Friday, November 05, 2004

The Vortex of Hell

I have been in the vortex of hell and I know its' name:
Parent-Teacher Conferences.

In a dream last night hundreds of souls flooded through the junior high school. Circling. Looking. Desiring. Teachers, holding their gavels, sat at tables around the circumference of the gymnasium. They faced inward as parents slowly filed by, searching for the one to set them free.

A boy lives in a campground with his mother and three younger sisters. He can't always do his homework because the trailer is so small and the little girls need the lights turned out early. Their car broke down and as they waited for help they witnessed a crime.

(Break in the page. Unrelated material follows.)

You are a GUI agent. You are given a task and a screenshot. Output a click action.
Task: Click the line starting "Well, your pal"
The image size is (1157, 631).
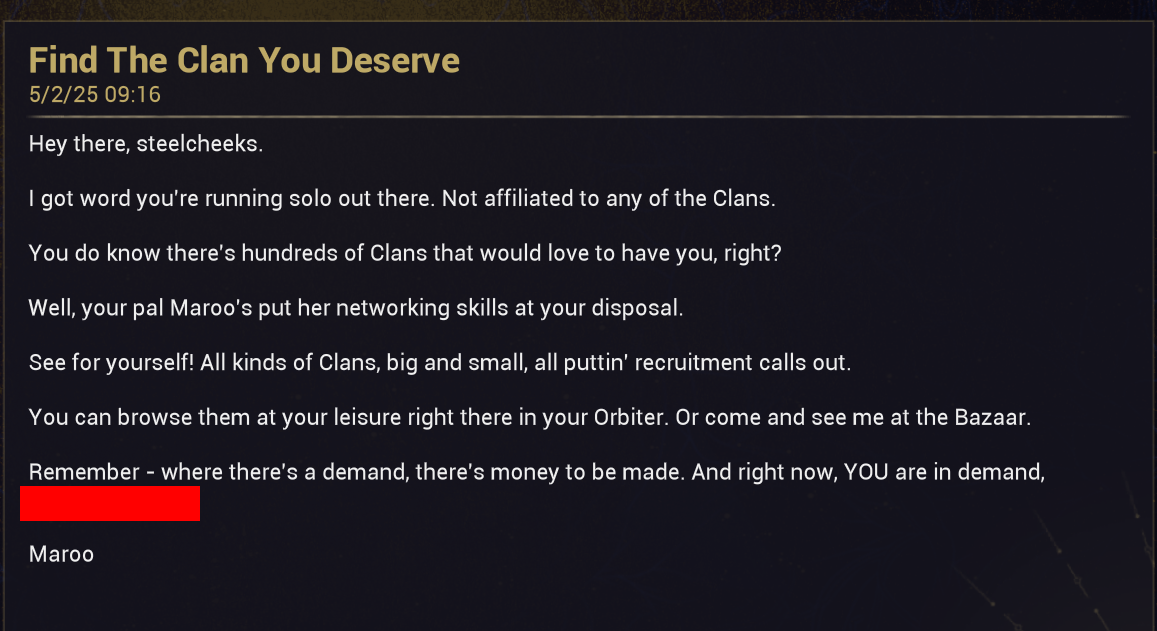coord(355,308)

A mother rushes up to a table, eyes bulging, gnashing her teeth. Her son is not on the honor roll.

The professionals saunter around, green eyes shining. They wear their job title like smudged lipstick, and occasionally experience vertigo as their minds cover gnawing thoughts with layers of diplomas and degrees. "My daughter did badly on the test because it was too easy!" the mother shrieks. Their daughter cannot be average.

A boy, distraught, begs for mercy. "I didn't have any missing assignments! You made a mistake! You have to call my mother and tell her! She will come down hard on me! You have to call her!" Men carry him away, and he does not struggle.

Children of the damned roll on the floor through the legs of the crowd while they wait for their turn at junior high.

And the principal and vice principal mingle and boast, laugh and turn. They catch one table empty, take a backward glance, spin and watch. The weight of constant surveillance bends their bones into organic shapes that will become future sculptures on the beaches of the apocalypse.

A boy whispers in my ear. And smiles.

A teacher believes the country will be taken down from within.

A 13 year old girl holds her bald baby, eyes darting around the crowd.

AJ calls and she is crying. Hurrying home in the pouring rain, she saw someone hit by a car on the dark empty streets of New York City. A deafening blow, and he is thrown through the air, landing at her feet on the wet pavement, unable to move, screaming for his girlfriend. The man who hit him sits in his van, silently watching before he drives away.

In my dream I wake up suddenly without my phone. The mother is mad at her son. The professionals are planning plans for the future. One hundred people are getting married in white dresses in a park. The kids eat ice cream. Birds fly overhead.

1 Comments:

At 9:52 AM, Blogger beardedriffraff said...

I am impressed that many parents show up in dreams.